Formula Renault 3.5 Series career
- Debut season: 2012
- Current team: Tech 1 Racing
- Car number: 2
- Former teams: Lotus
- Starts: 19
- Wins: 0
- Poles: 0
- Fastest laps: 2
- Best finish: 6th in 2013

Previous series
- 2016 2014 2013 2012 2011 2010–11 2009 2008–09 2008: Supercar Challenge Formula Acceleration 1 Formula Renault 3.5 Series GP2 Series Formula 3 Euro Series GP3 Series Eurocup Formula Renault 2.0 Formula Renault 2.0 NEC Formula Renault 2.0 Italy

Championship titles
- 2014: Formula Acceleration 1

= Nigel Melker =

Dutch racing driver

Nigel Melker (born 25 January 1991) is a Dutch former racing driver.

==Career==

===Karting===
Melker was born in Rotterdam. He began his motorsport career in karting in 2001, winning in the Dutch Mini Junior Cup. In 2005, he won the German Junior championship and finishing as runner-up in the European ICA Junior championship.

===Formula Renault===
After sitting out the 2007 season, Melker moved up to single-seaters in 2008. He participated in the Formula Renault 2.0 Northern European Cup with Van Amersfoort Racing. He finished in twelfth place in the standings with eleven point-scoring positions that gave him 120 points. He also took part in ten races of the Italian Formula Renault Championship. He finished eighteenth with 37 points.
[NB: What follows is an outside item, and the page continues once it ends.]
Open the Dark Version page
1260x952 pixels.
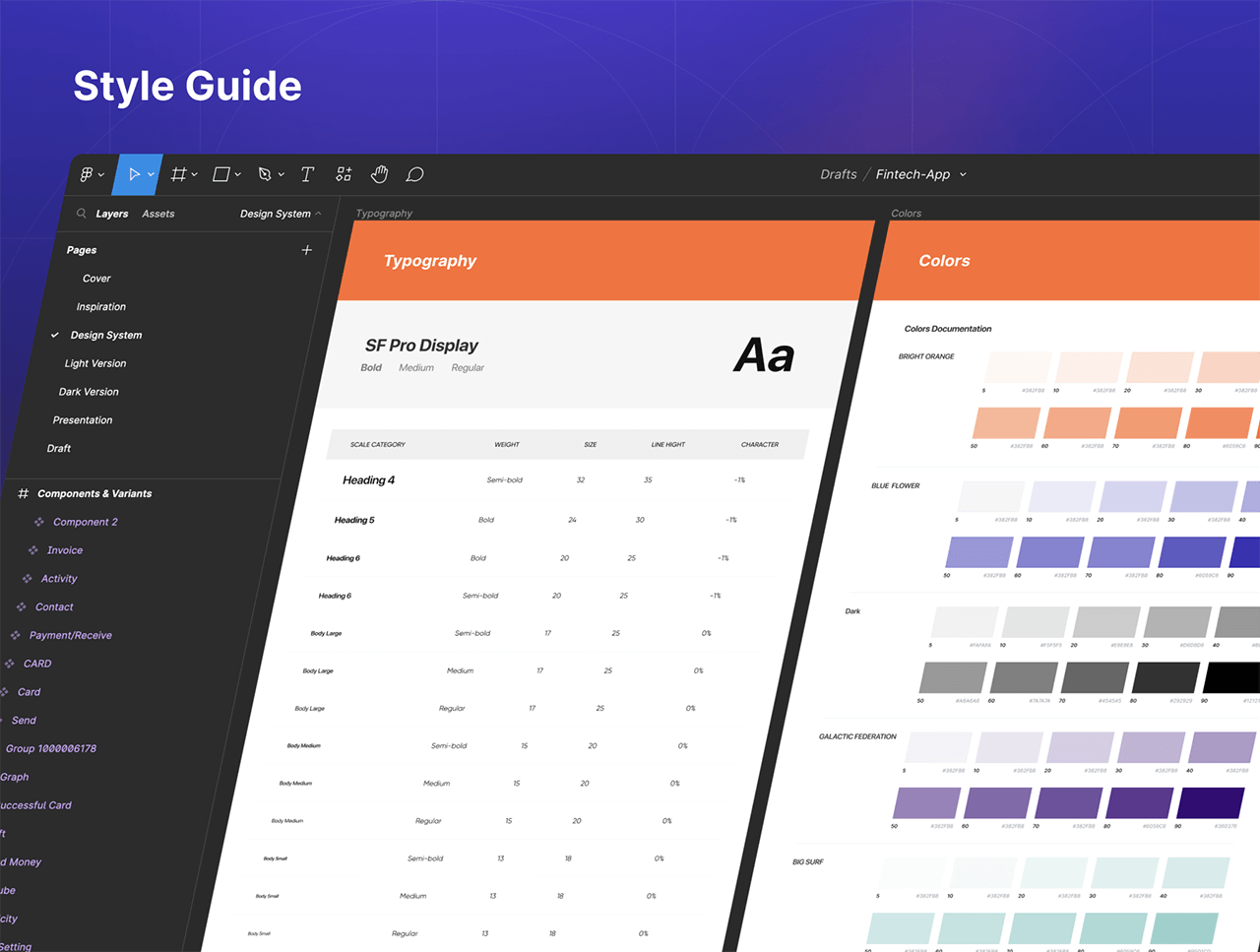(x=89, y=392)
The following season, Melker competed in both the Formula Renault 2.0 Northern European Cup and Eurocup Formula Renault 2.0 championships with MP Motorsport. He finished eighteenth in the NEC standings, taking points in all six races he contested. In the Eurocup, he took part in the first five rounds, finishing 23rd with five points for sixth place at Spa.

===GP3 Series===
In 2010, Melker became the first driver to join RSC Mücke Motorsport for the 2010 GP3 Series season. His team-mates were compatriot Renger van der Zande and German Tobias Hegewald. He started the season by taking the first pole position of his open-wheel racing career in the opening round at Barcelona, but in the race, he was involved in an accident on the opening lap and retired. In the sprint race, he started from the back and rose to fourteenth place. He took another pole in Turkey, but did not finish in the points until the final race of the season at Monza, restricting him to 23rd place in the championships.
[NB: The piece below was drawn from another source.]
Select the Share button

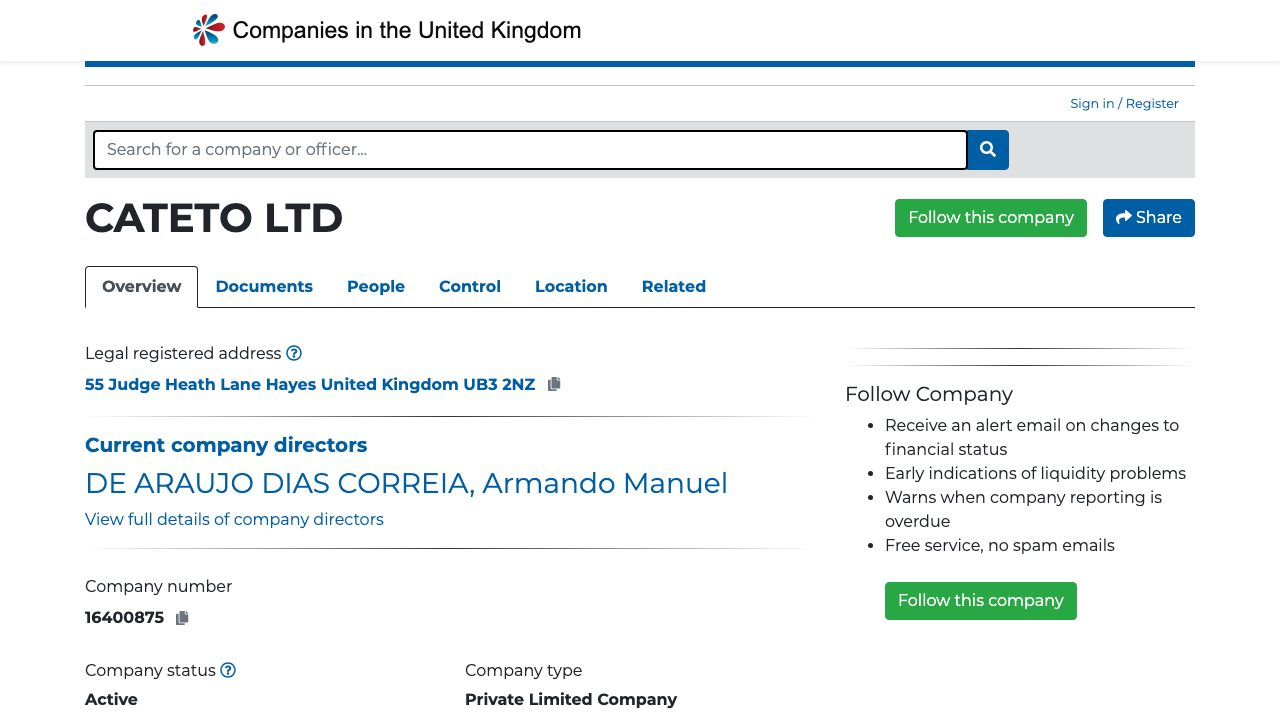pyautogui.click(x=1148, y=217)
Melker remained in GP3 with the Mücke team for the 2011 season, alongside Michael Christensen and Luciano Bacheta (who was later replaced by Daniel Mancinelli). With the benefit of a year's experience in the category, his form was much stronger and he won the first race of the season in Turkey. This gave him the early championship lead, and he took a further four podium finishes, but he ultimately slipped to third place behind the Lotus ART duo of Valtteri Bottas and James Calado after his team appeared to lose its competitive edge following mid-season testing at Barcelona.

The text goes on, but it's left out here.